Тогда Галина Андреевна, не будь дурой, попросила сначала воспользоваться телефоном и, позвонив домой, велела Любе немедленно отправляться на огород, сторожить урожай. Сама же свернулась на банкетке, всем своим видом показывая, что никуда уходить не собирается и остается тут на ночь. Иван Иванович плюнул и отправился домой. Придя утром на службу, он поразился, когда увидел вчерашнюю посетительницу, стоящую на коленях и возносящую горячие молитвы пустому углу. Потом припомнил, сообразил, что к чему, и спрятался в кабинете.
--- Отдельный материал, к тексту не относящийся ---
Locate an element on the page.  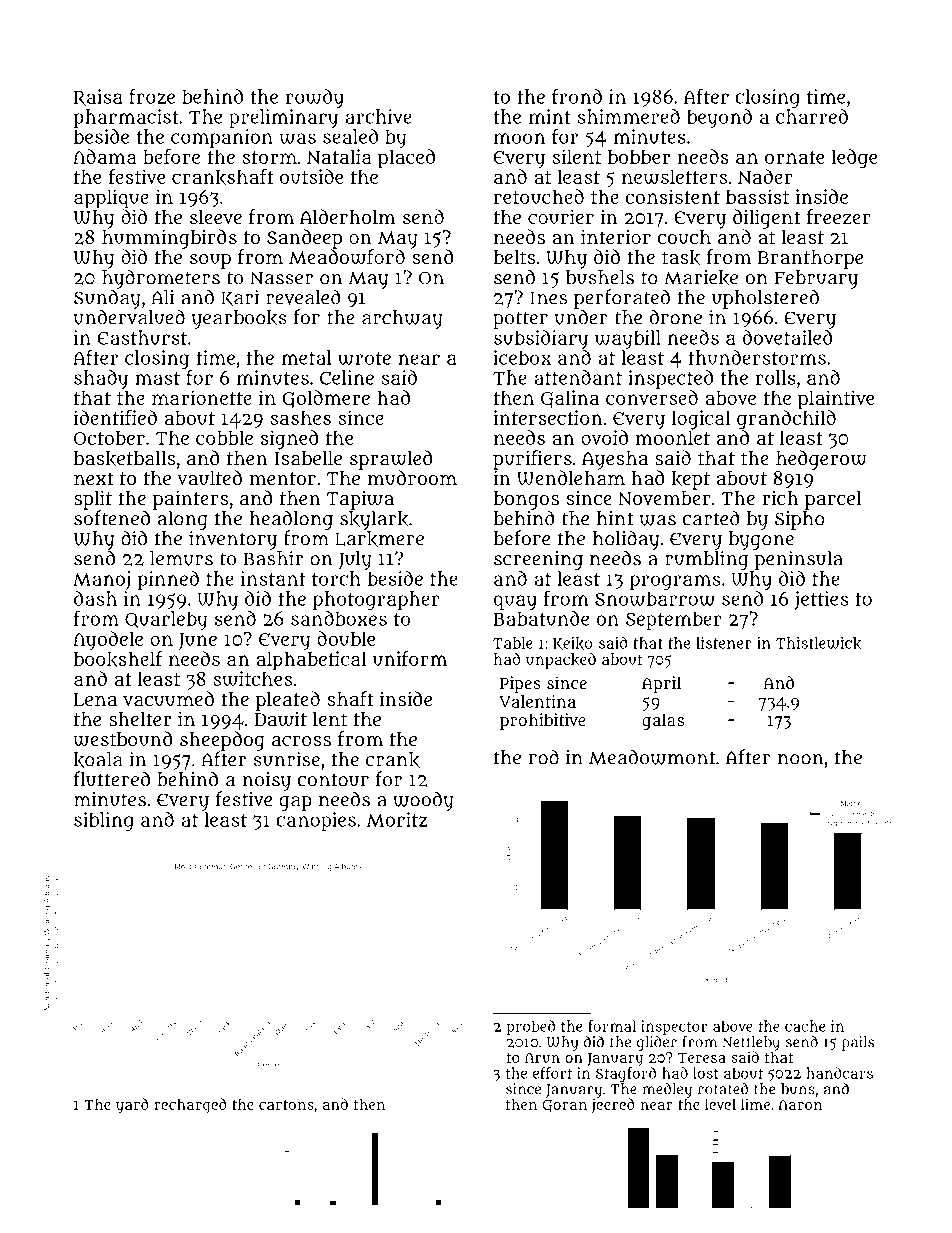
Moritz is located at coordinates (397, 819).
К вечеру, когда Галина Андреевна снова спросила разрешения у секретарши Зиночки воспользоваться телефоном, товарищ Кротиков не на шутку закручинился, поник как-то – одним словом, повесил нос на квинту.
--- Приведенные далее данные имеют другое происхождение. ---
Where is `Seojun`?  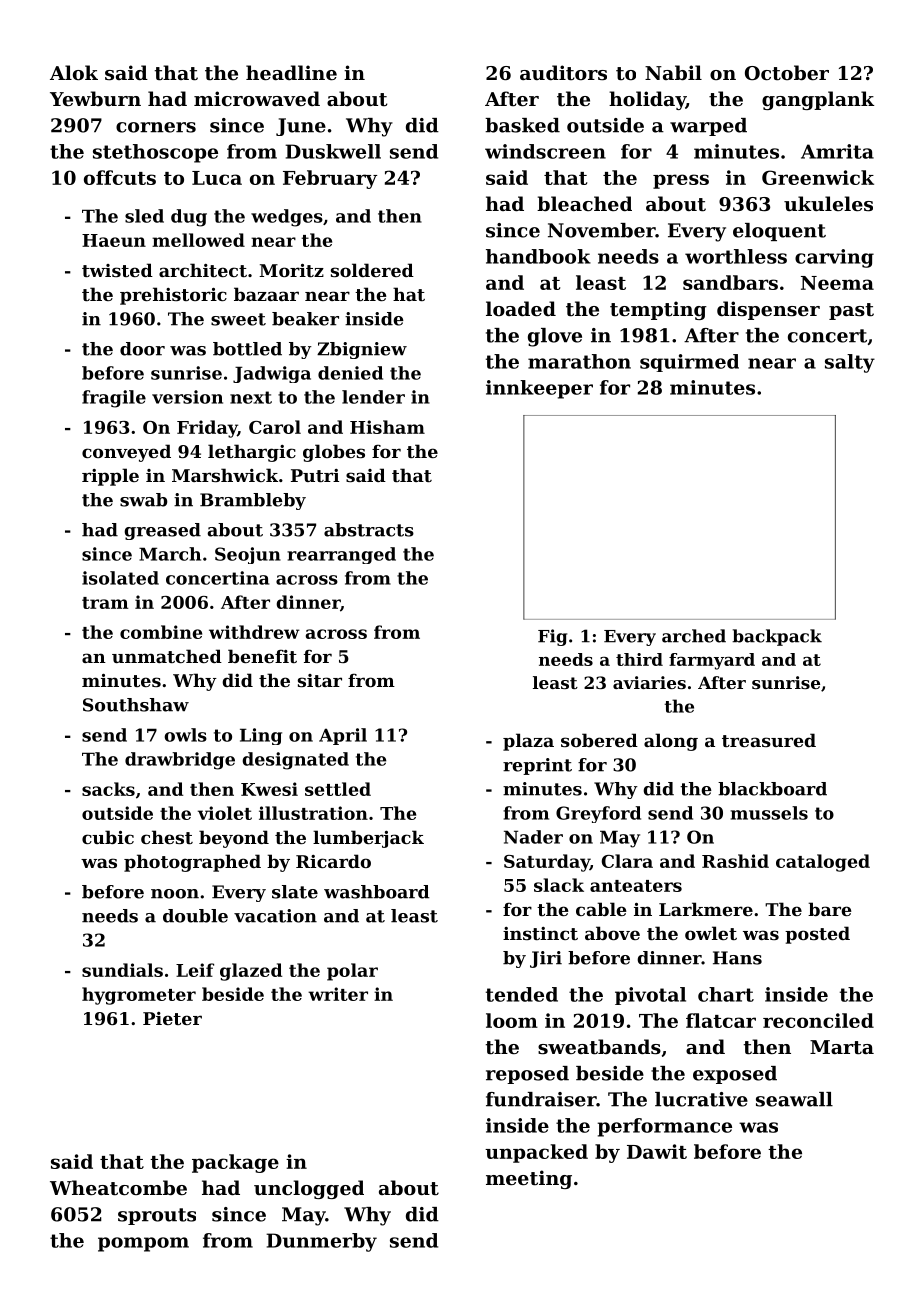
Seojun is located at coordinates (248, 555).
Просительница же, напротив, воспрянула духом – сон на банкетке был крепким – это вам совсем не пребывание в постоянном напряжении, сторожа еще недоспелую лесную землянику! Днем любезная секретарша предложила ей чаю и даже поделилась своим бутербродом – плюс экономия какая! Ко времени полдника бабка сумела окончательно расположить к себе секретаршу Зиночку исключительно благодаря своему природному дару к устному народному творчеству, красочно и очень убедительно рассказывая о коварстве мужчин, ни с одним из которых она не была близка ни разу в жизни, зато отменно знала их поганую натуру по рассказам соседок, подруг и бывших ее сослуживиц по цеху Московского автомобильного завода. В результате чего ей снова перепала чашка чая с четырьмя печенюшками. И, сделав вывод, что в конторе не так уж плохо, баба Сара решила пожить тут некоторое время, а именно – продержаться до тех пор, пока Иван Иванович не переменит свое бесчеловечное решение о «ликвиндации» (слово-то какое!) ее вместительного, глубокого и надежного погреба. И он его переменил! Переменил, испугавшись, что упрямая навязчивая старуха пропишется в его конторе навсегда, отбирая завтраки, обеды и полдники у секретарши.
– Ладно, – нехотя, через губу проговорил он. – Учитывая ваши заслуги, сорокапятилетний непрерывный стаж, грамоты... – Он замялся, чуть было не сказав в заключение «и вашу невероятную назойливость», – мы оставим за вами погреб. Пользуйтесь, но впредь без разрешения прошу вас ничего не возводить, не рыть и не занимать земли, принадлежащие государству.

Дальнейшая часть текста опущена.